DOCUMENTO.

━━━━━━━━━━

Italia Tunisia lo scenario parte II

Nella prima parte di quest’articolo riportavamo le esorbitanti cifre delle migrazioni dalla Tunisia.

Percentuali simili sono state riportate anche da Foschini e Tonacci per La Repubblica, dove nel loro articolo sui rapporti tra Libia e brigata Wagner sottolineano come l’urgenza ora sia tutta sul versante tunisino, con una situazione che nel giro di un anno si è totalmente capovolta. «Al momento dalla Libia arrivano poco più del 30 per cento dei migranti che sbarcano in Italia. La metà di quelli che invece si imbarcano in Tunisia. Nello stesso periodo dello scorso anno i numeri erano più che capovolti: 70 per cento dalla Libia, 20 dalla Tunisia».

Ma i migranti non sono l’unico motivo di preoccupazione per il nostro Paese. Non dobbiamo dimenticare l’importanza che lo Stato nordafricano riveste nel quadro di approvvigionamento energetico così come mutato dalla guerra in Ucraina.

━━━━━━━━━━

SEZIONE DATI.

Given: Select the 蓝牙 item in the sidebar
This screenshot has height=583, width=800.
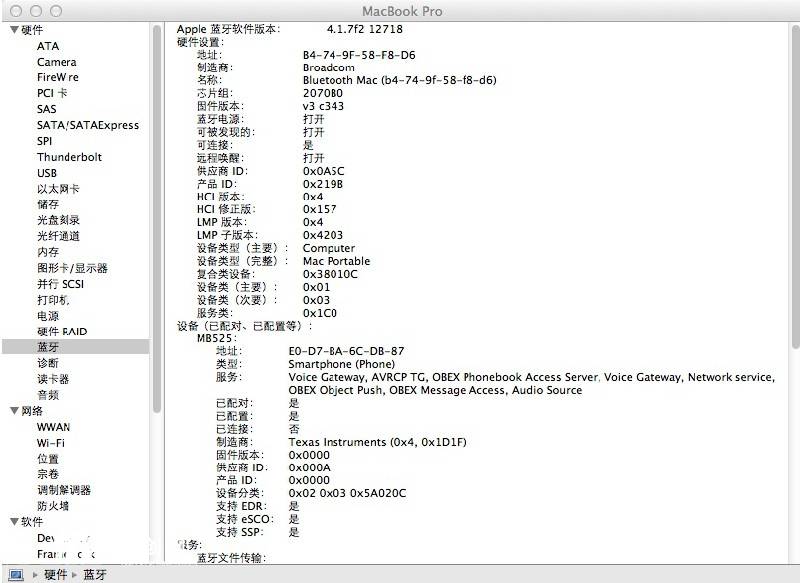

━━━━━━━━━━

CONSEGNA SCRITTA A. Trascrivi senza alcuna modifica il passo dell'articolo su Italia e Tunisia da "Percentuali simili sono" a "guerra in Ucraina.".
CONSEGNA SCRITTA B. Verifica se ciascuna affermazione concorda con l'articolo su Italia e Tunisia, rispondendo sì o no e citando testualmente le parole decisive: (i) nello stesso periodo dell'anno precedente il 70 per cento dei migranti arrivava dalla Libia; (ii) l'articolo di Foschini e Tonacci tratta dei rapporti tra Tunisia e brigata Wagner; (iii) i migranti sono l'unico motivo di preoccupazione per l'Italia.
CONSEGNA SCRITTA C. Fornisci il seguito dell'articolo su Italia e Tunisia, riprendendo subito dopo l'ultima frase riportata.

RISULTATO FINALE A.
Percentuali simili sono state riportate anche da Foschini e Tonacci per La Repubblica, dove nel loro articolo sui rapporti tra Libia e brigata Wagner sottolineano come l’urgenza ora sia tutta sul versante tunisino, con una situazione che nel giro di un anno si è totalmente capovolta. «Al momento dalla Libia arrivano poco più del 30 per cento dei migranti che sbarcano in Italia. La metà di quelli che invece si imbarcano in Tunisia. Nello stesso periodo dello scorso anno i numeri erano più che capovolti: 70 per cento dalla Libia, 20 dalla Tunisia».

Ma i migranti non sono l’unico motivo di preoccupazione per il nostro Paese. Non dobbiamo dimenticare l’importanza che lo Stato nordafricano riveste nel quadro di approvvigionamento energetico così come mutato dalla guerra in Ucraina.

RISULTATO FINALE B.
(i) Sì: "70 per cento dalla Libia, 20 dalla Tunisia".
(ii) No: "sui rapporti tra Libia e brigata Wagner".
(iii) No: "Ma i migranti non sono l’unico motivo di preoccupazione per il nostro Paese."

RISULTATO FINALE C.
Come sottolinea ArabNews il territorio tunisino infatti si trova sulla rotta che porta il gas da Algeri all’Europa attraverso il condotto Trans-Meditterraneo. Non solo. Nel 2022 l’Unione Europea ha sborsato 300 mln di euro per finanziare il progetto ELMED (dal costo complessivo di 850 mln) che consentirebbe di connettere l’Italia alla produzione di energia solare tunisina, un settore industriale in rapida crescita.

Sull’onda dello sdegno internazionale, con le condanne giunte dall’Unione Africana, con le pressioni che le organizzazioni umanitarie hanno esercitato sui Ministri degli Esteri dei Paesi Ue, per via dell’impasse che regna sulle trattative con il FMI mentre Egitto (concluso un accordo da  7mld in 5 anni) Libano Ghana e altri Stati stanno per beneficiare dell’aiuto internazionale, qualcosa si è mosso. Anche se, per il momento non si tratta di un cambiamento significativo.

Il 18 marzo il Ministro dell’Interno Taoufik Charfeddine, braccio destro di Saied, ha rassegnato le dimissioni. Al suo posto però è subentrato un altro fedelissimo del presidente, mr. Kamal Feki, nel recente passato assestato sulle medesime posizioni se non più oltre. Il che non promette nulla di buono.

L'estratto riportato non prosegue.